# EGR valve and DPF regeneration.



## Muir86 (Dec 25, 2018)

Hello! 
I scoured the various technical threads but couldn't find this question asked/answered anywhere.

I intend to get a mild tune on my 2013 Cruze diesel and to get the EGR closed electronically at the same time (simply to avoid all the gunk in my intake).
I know some diesels rely on the extra heat generated by the EGR to regen the DPF - newer Dacia dci's for example cannot reliably regen if the EGR is shut off.

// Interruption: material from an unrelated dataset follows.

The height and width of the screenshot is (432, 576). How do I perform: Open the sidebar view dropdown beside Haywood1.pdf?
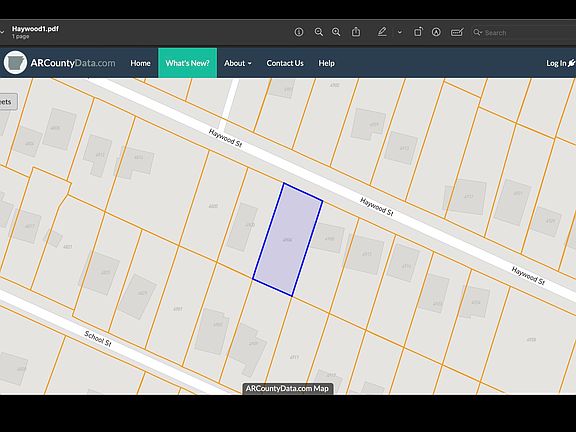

Does anyone know if Cruze vcdi's can regen properly without the EGR?
Down the road I might consider getting rid of the DPF, but not until the 1year dealer warranty is up.

Why GM didn't just stick a seperate injector in the DPF instead of overfueling to raise burn temp is beyond me, but alas :eek7:


----------



## Rivergoer (Mar 30, 2017)

2013 diesel...What country is your diesel Cruze?


----------



## Muir86 (Dec 25, 2018)

Sorry completely omitted the essentiels, it's a 2.0 VCDI 163ps and I live in Denmark (I reckon it'd mean an EU version).


----------



## Snipesy (Dec 7, 2015)

EGR is not used for regens.


----------



## Muir86 (Dec 25, 2018)

Thanks for the reply Snipesy, that sets my mind at easy!

Sorry for the late reply, i lost my PW and had trouble getting it reset.


----------